Exercise objective. With the pictures omitted, output word for word the lines from the one containing "Viewport: 1133px width, 722px height." through the end of the records.

(Pixel coordinate grounding data)
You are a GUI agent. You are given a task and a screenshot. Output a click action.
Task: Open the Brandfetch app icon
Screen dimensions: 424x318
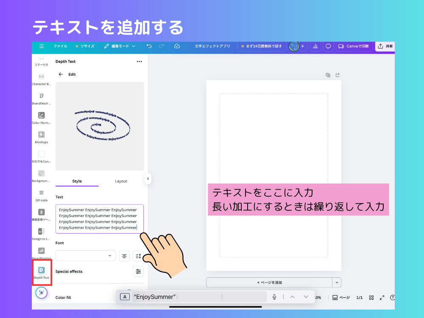[x=41, y=96]
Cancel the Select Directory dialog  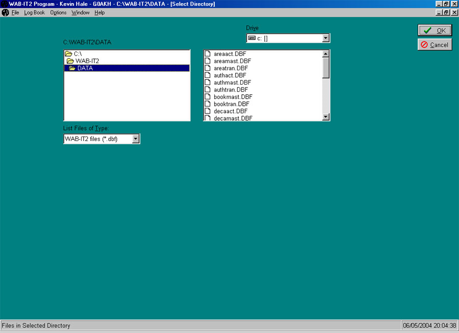[x=435, y=44]
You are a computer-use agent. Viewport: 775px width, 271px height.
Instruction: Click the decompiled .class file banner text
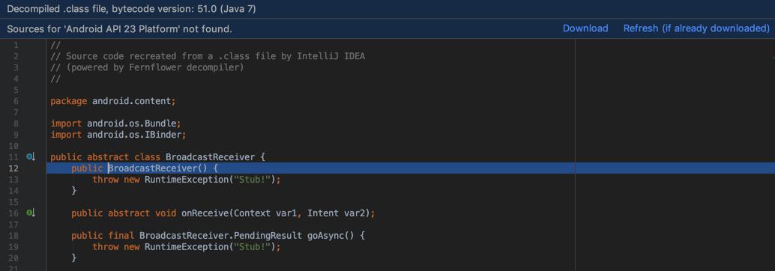(131, 9)
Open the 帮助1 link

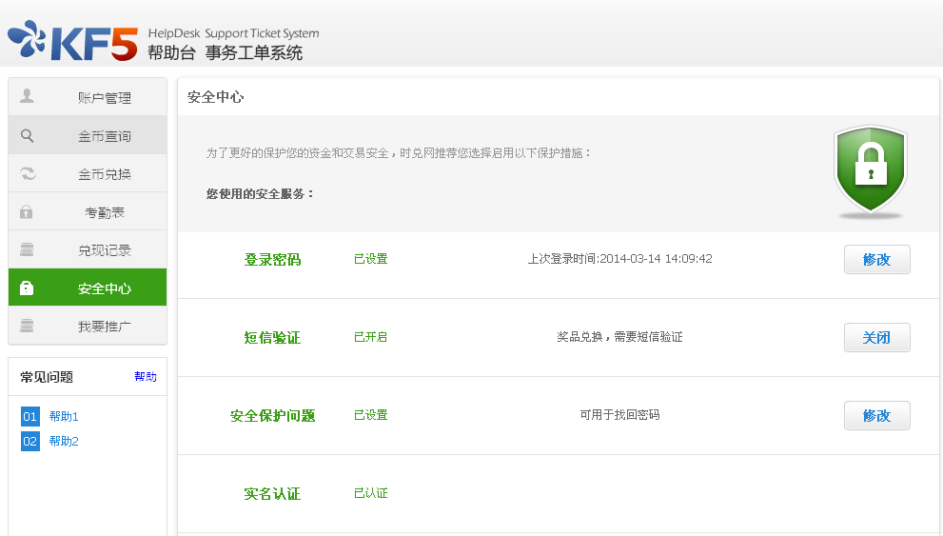64,416
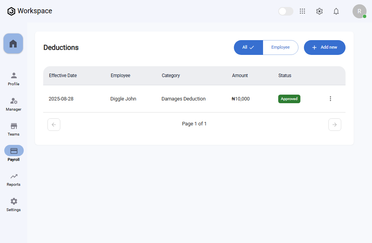The image size is (372, 243).
Task: Toggle the switch in the top bar
Action: coord(286,11)
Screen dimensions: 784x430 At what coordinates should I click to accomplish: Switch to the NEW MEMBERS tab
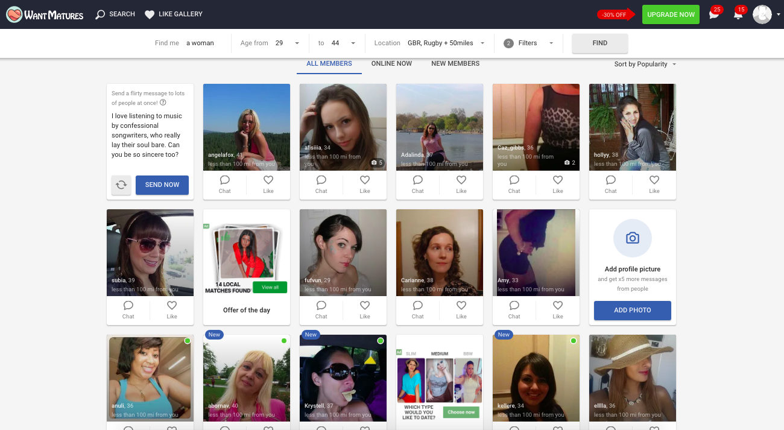click(455, 63)
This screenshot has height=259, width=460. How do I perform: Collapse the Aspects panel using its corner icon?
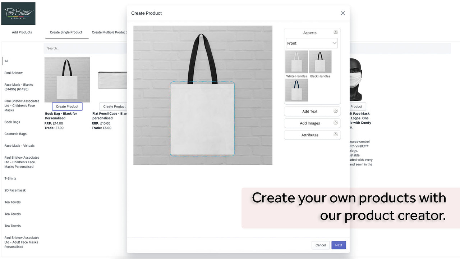[335, 32]
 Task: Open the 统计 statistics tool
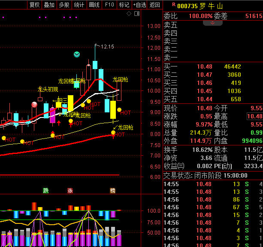pos(79,5)
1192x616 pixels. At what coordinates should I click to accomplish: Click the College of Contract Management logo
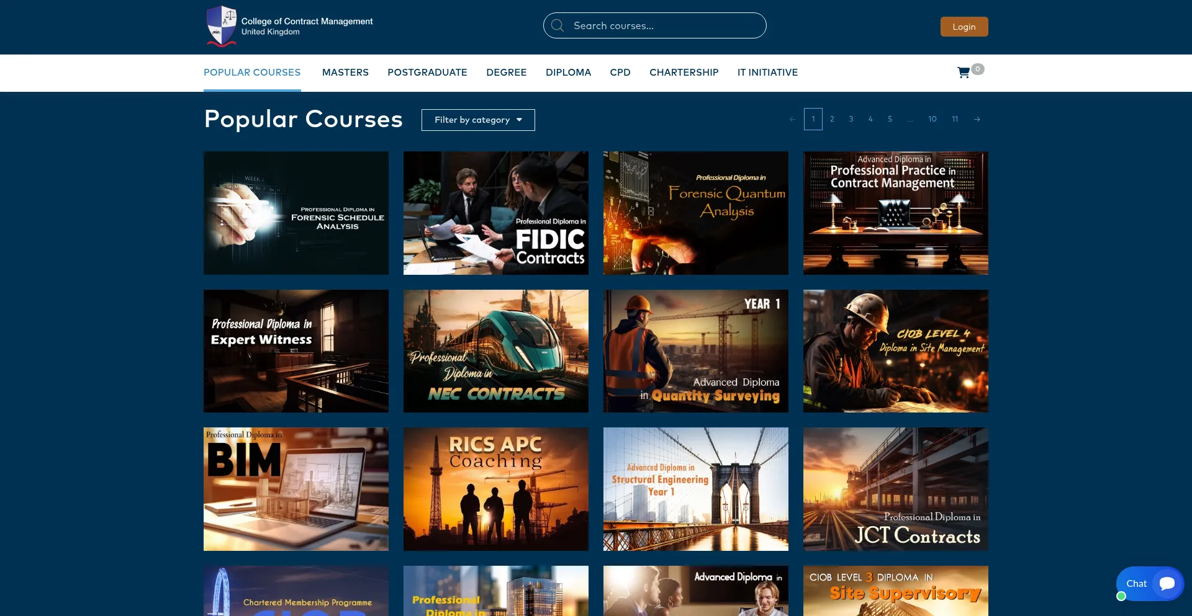point(222,26)
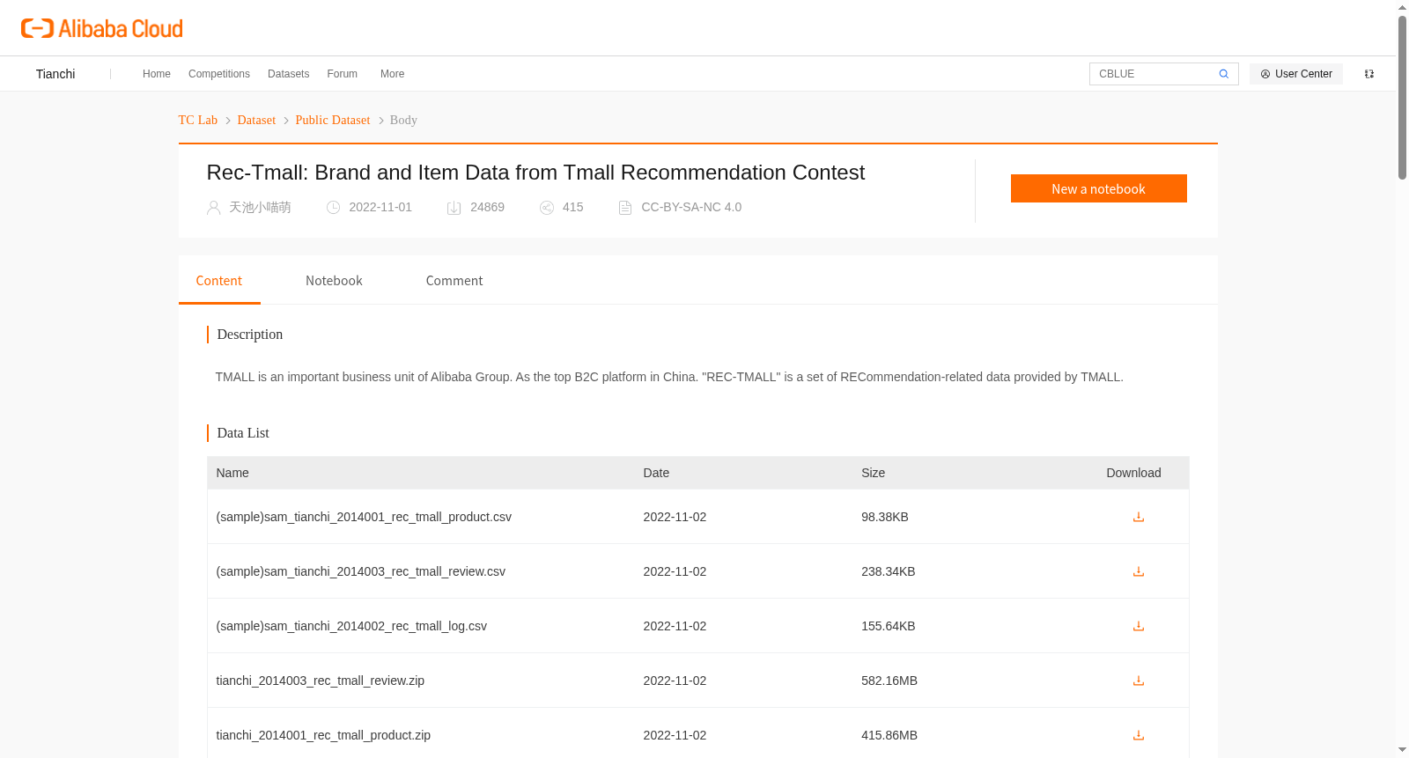Switch to the Notebook tab
The width and height of the screenshot is (1409, 758).
click(334, 281)
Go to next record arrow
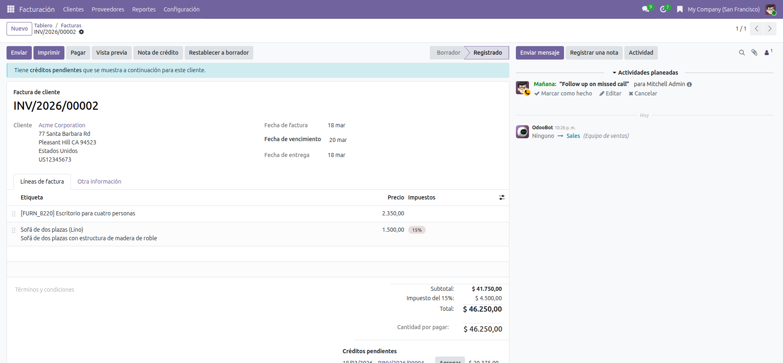 pos(770,29)
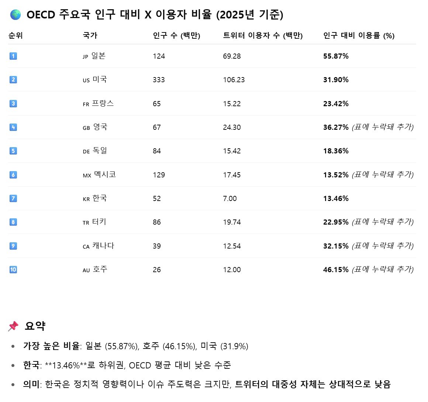Click the number 7 rank badge for Korea

13,198
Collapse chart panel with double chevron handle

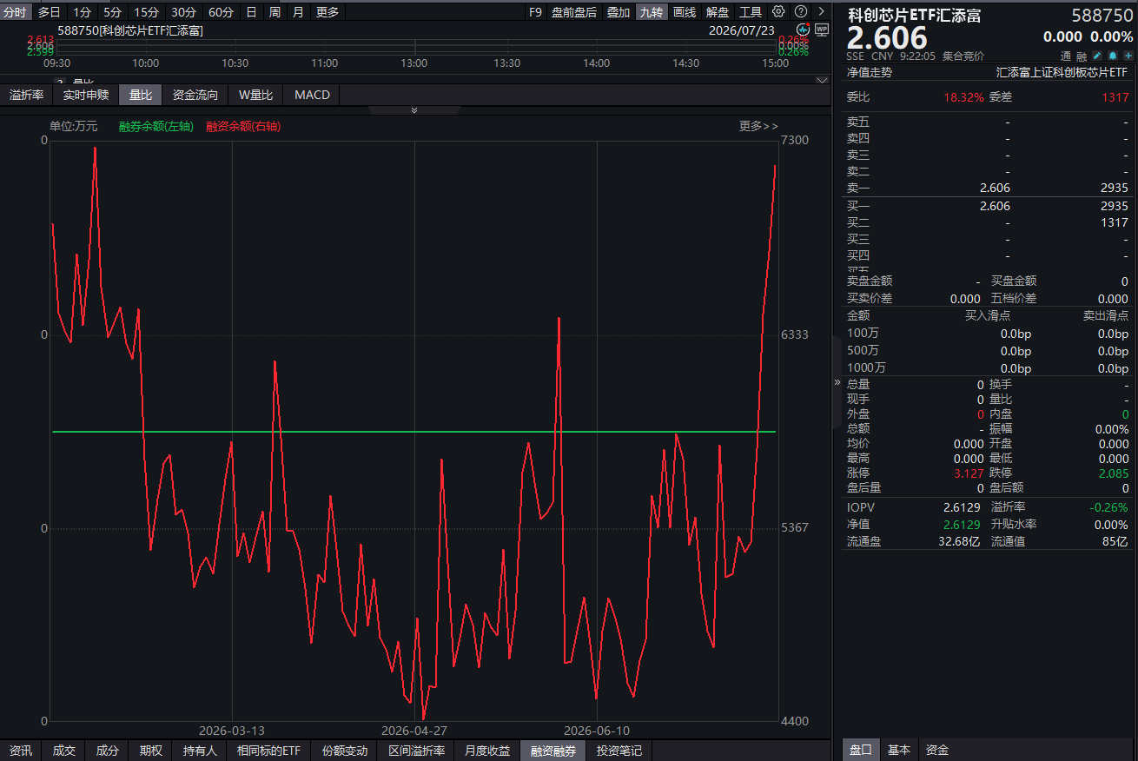414,110
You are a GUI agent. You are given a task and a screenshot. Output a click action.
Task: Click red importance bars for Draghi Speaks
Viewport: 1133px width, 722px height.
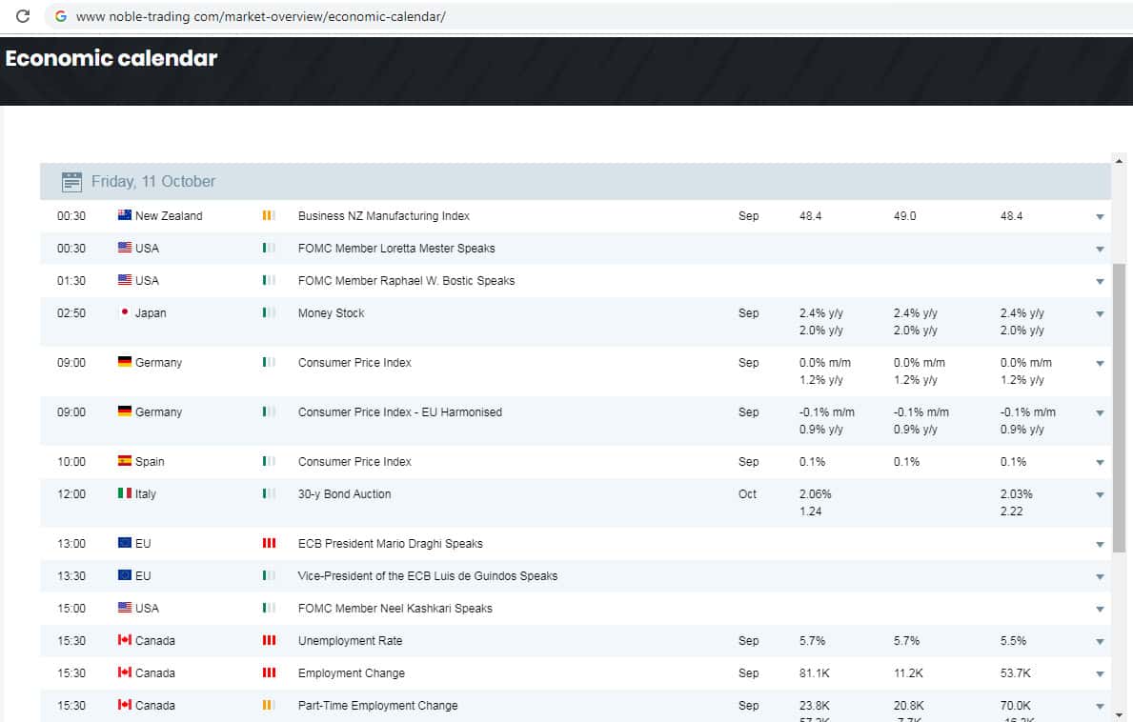[x=269, y=544]
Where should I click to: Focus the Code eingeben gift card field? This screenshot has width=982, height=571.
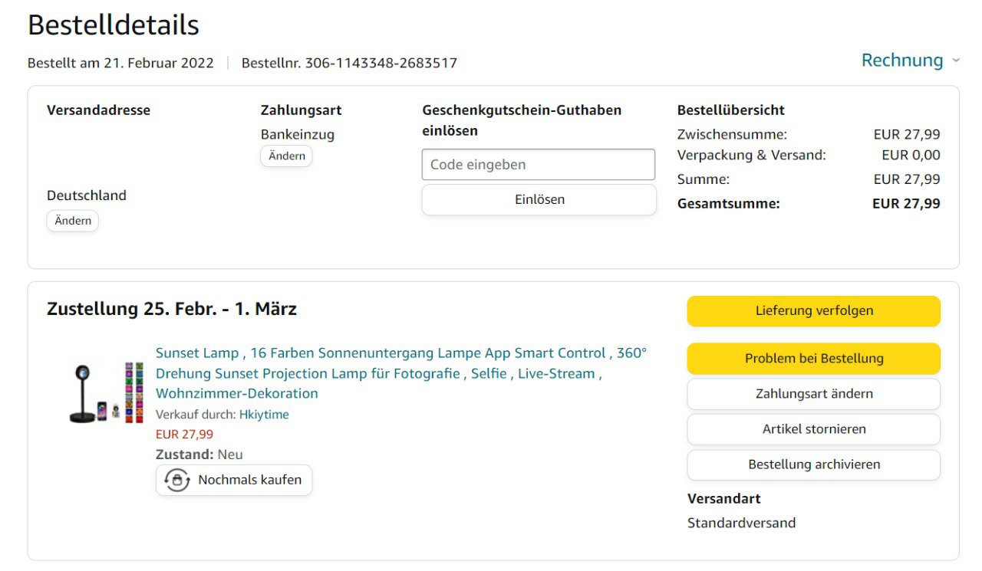tap(538, 165)
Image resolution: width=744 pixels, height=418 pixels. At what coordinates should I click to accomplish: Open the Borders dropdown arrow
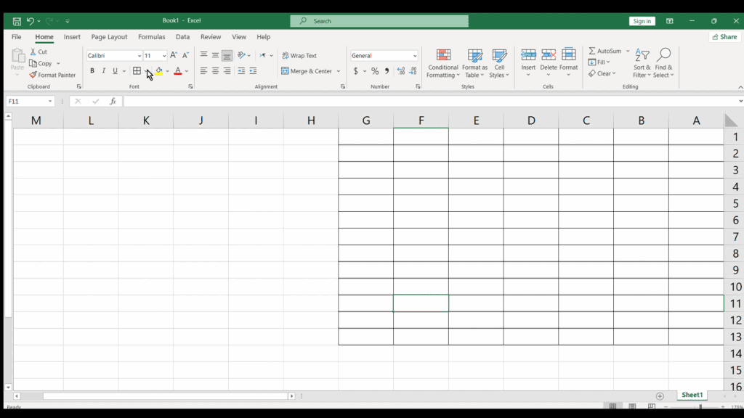click(x=147, y=71)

Written response.
Viewport: 1133px width, 722px height.
[x=269, y=544]
Where should I click to: Focus the Code eingeben gift card field? This screenshot has width=982, height=571.
tap(538, 165)
Image resolution: width=744 pixels, height=418 pixels. At what coordinates should I click to accomplish: Open the Borders dropdown arrow
click(x=147, y=71)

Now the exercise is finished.